The national cricket team taking on Cricket Australia XI, in a warm-up game, at the Bellerive Oval ahead of the Test series, brought back nostalgic memories of Kumar Sangakkara’s superb knock at this ground some 12 years ago. Sanga came up with a master class when the chips were down for Sri Lanka and ended up with 192. Known for his meticulous planning and appetite for big runs, the former captain could have gone on to complete a double hundred but was denied the milestone by an umpiring error.

Sanga was in good form ahead of the tour having posted back-to-back double hundreds at home against Bangladesh. Most batsmen take pride in doing well, in Australia, for you don’t get any freebies down under, where the cricket is hard and tough, and, above all, the sledging is relentless. Furthermore, this was at a time when the Aussies were world’s number one ranked team and World Champions. Naturally, Sanga wanted to do well.
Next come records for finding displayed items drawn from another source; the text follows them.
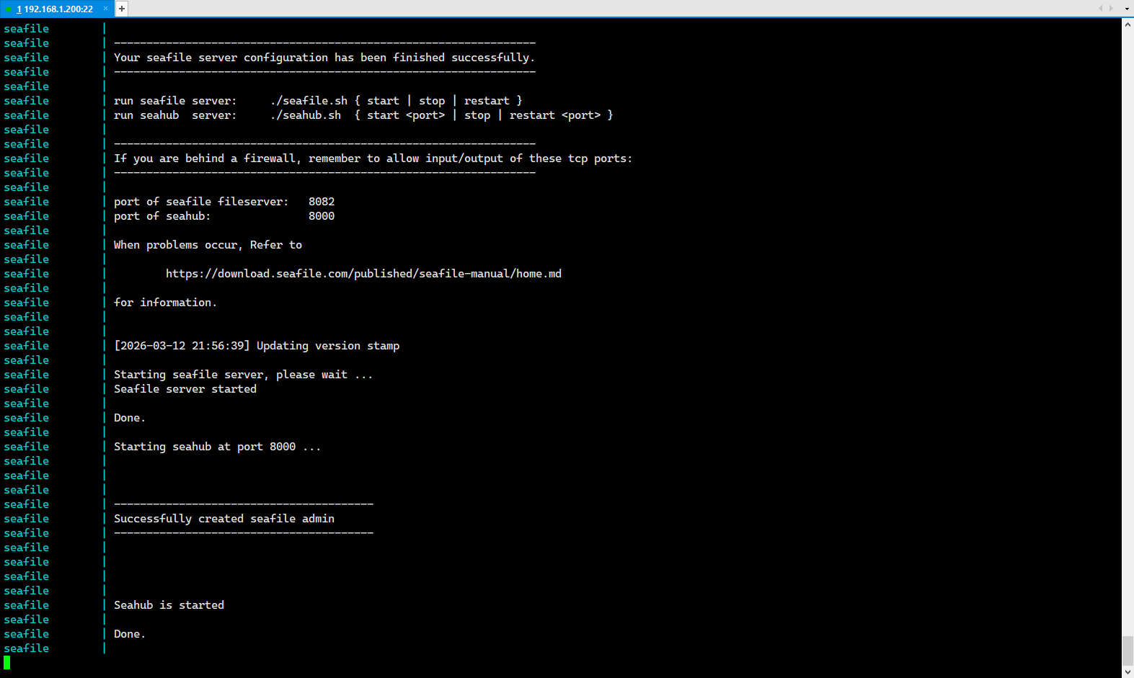Open the seafile-manual home.md URL
Image resolution: width=1134 pixels, height=678 pixels.
point(363,274)
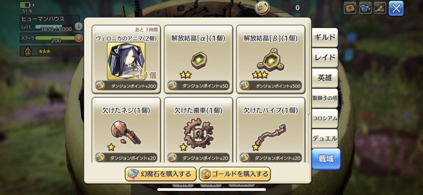This screenshot has width=423, height=195.
Task: Tap the orange plus next to スフィラ
Action: 79,38
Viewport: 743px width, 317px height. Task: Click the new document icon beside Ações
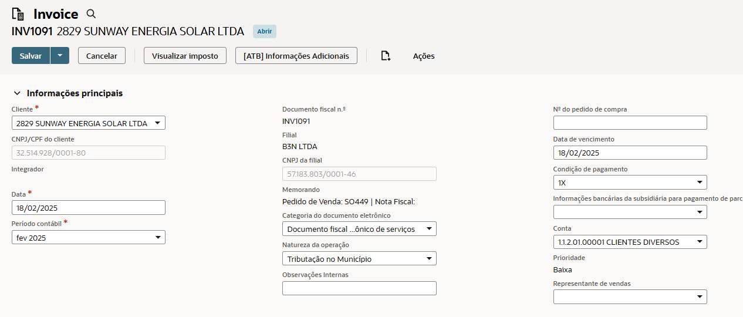[385, 56]
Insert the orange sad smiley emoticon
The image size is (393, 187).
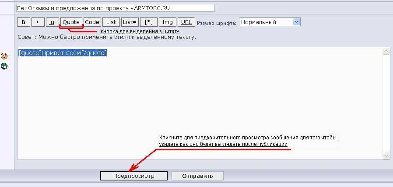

Sanga was forced to miss the first Test, in Brisbane, with a hamstring niggle and was a determined man when he came for the second Test, which was played in the Tasmanian capital of Hobart. Tasmania is beautiful and unspoilt. This is where the Tasmanian devil lives and at the airport you are checked thoroughly to make sure you don’t bring any fruits from other cities. Tasmania’s main livelihood is farming and the quarantine laws there are strict. And the fish and chips you get here are the best in the world!

The Sri Lankans had their work cut out against the brutal pace of Mitchell Johnson and Brett Lee. But Sanga, true to form, stood strong. He fought a lone battle after Sri Lanka were set up a mammoth 507 runs to win the game. Sri Lanka went down fighting posting 410 all out. They owed it to their premier batsman, whose 192 was a master class, still the highest score by a Sri Lankan in Australia and the highest score by an overseas batsman in Hobart.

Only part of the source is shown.